Et ce n’est pas tout. Dans la salle, à quelques sièges de moi, se trouve Nanni Moretti, le grand, l’unique. Le maître du cinéma italien, celui dont chaque film est une ode à la vie, à la complexité des relations humaines, et aux dédales de Rome. Je suis dans un état de grâce cinématographique.
Mais le retour, ah le retour, c’est une autre histoire. Imaginez un vaporetto plein à craquer, de plus en plus chargé à chaque arrêt, au point que l’idée d’un naufrage semble presque inévitable. Chaque vague est une nouvelle frayeur, chaque minute une éternité. Finalement, j’arrive enfin à bon port, prêt à retrouver mon bateau et mon fidèle Roudoudou.

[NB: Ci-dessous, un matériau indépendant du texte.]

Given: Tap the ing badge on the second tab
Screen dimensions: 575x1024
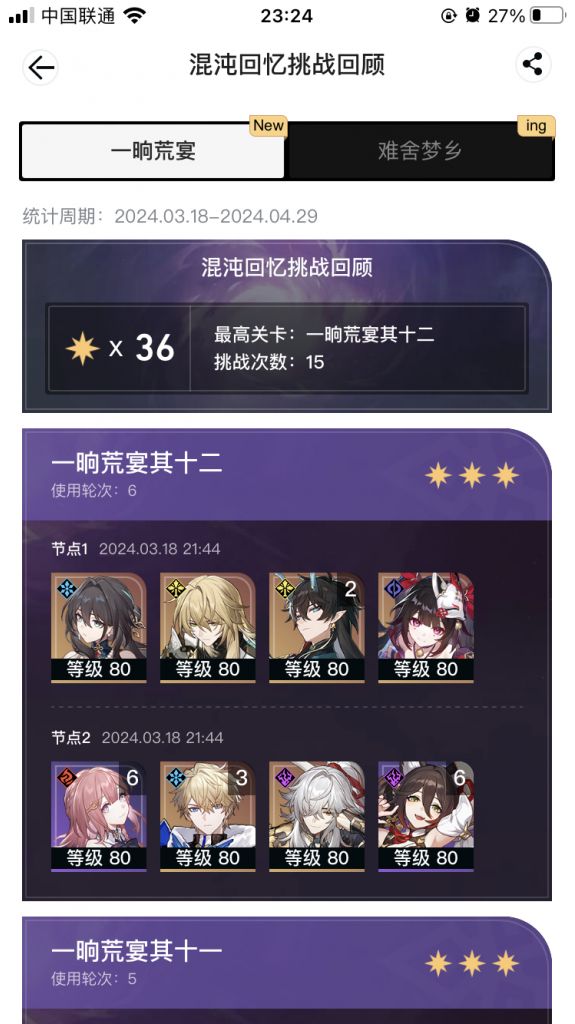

Et là, surprise. Roudoudou m’attend, mais quelque chose cloche. Loin d’être assoupi comme prévu, il est là, les plumes ébouriffées, une bouteille de Grappa à moitié vide à ses côtés. L'air triomphant, il se met à siffler l’air d’Un Homme et une Femme — vous savez, ce célèbre "chabadabada… chabadabada " qu'on entend partout. Sauf que, entre deux notes, il glisse des insultes colorées, à l’encontre du cinéma de… devinez qui ? Oui, Claude Lelouch. Visiblement, au lieu de s'endormir, il a pris goût à la bande sonore et s'est improvisé critique de cinéma.
Et là, je réalise : peut-être que j’ai créé un monstre. Non seulement il a survécu à l’intégrale de Lelouch, mais en plus, il est maintenant en pleine forme pour me casser les oreilles avec ce maudit "chabadabada… chabadabada…lalalala… ". À ce rythme, je vais devoir lui trouver un autre réalisateur à critiquer. Peut-être Bergman ? Mais bon, pour l'instant, je fais profil bas et j'accepte mon sort. Après tout, ce n’est pas tous les jours qu’on a un perroquet mélomane et cinéphile.